Restate word for word the lines below from the one that has "Where should I" through the one that has "the Reports (HTML)", keeping both and dropping all pictures.

→ Working data:
=======

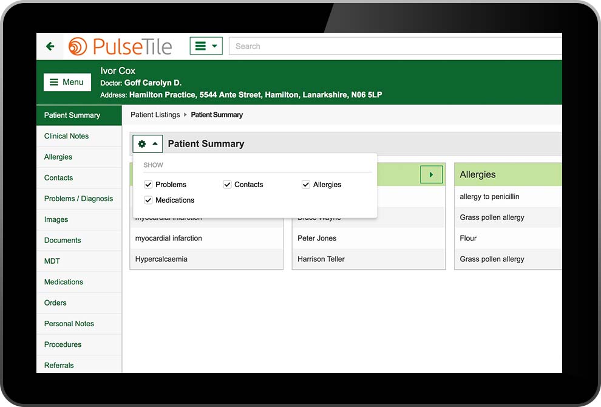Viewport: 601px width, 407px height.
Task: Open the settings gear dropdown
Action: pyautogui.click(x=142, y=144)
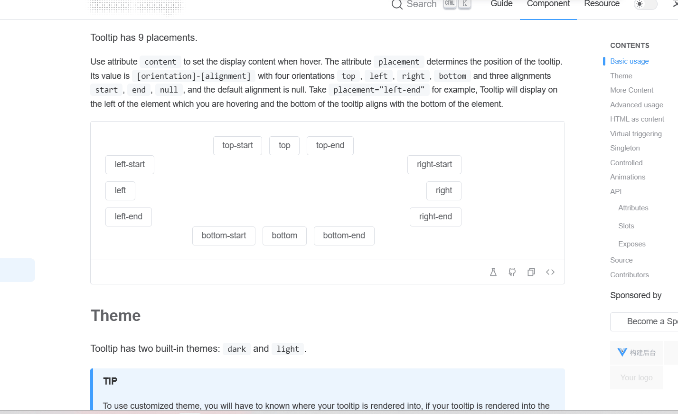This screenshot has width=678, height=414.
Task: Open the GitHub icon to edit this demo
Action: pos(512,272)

=======

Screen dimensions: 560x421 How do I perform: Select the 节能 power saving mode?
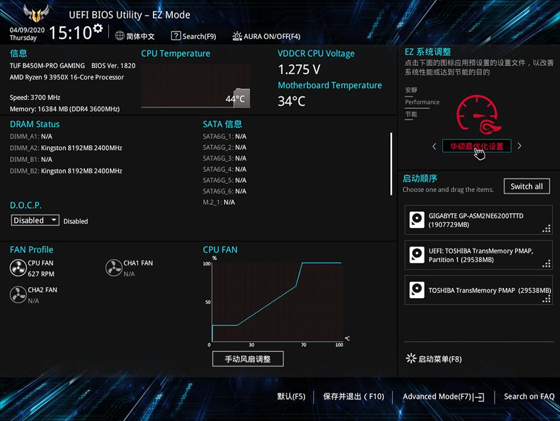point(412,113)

=======

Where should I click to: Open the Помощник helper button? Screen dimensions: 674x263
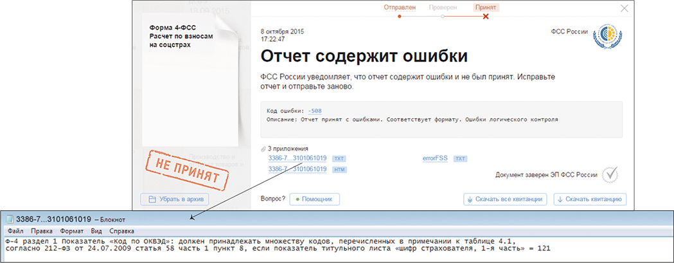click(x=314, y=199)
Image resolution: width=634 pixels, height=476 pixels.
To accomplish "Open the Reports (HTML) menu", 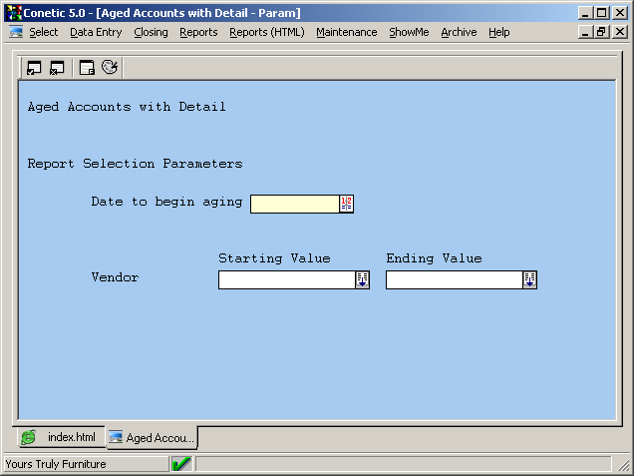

=======

→ Task response:
Where should I click to: Open the Помощник helper button? Screen dimensions: 674x263
click(x=314, y=199)
Image resolution: width=634 pixels, height=476 pixels.
To accomplish "Open the Reports (HTML) menu", 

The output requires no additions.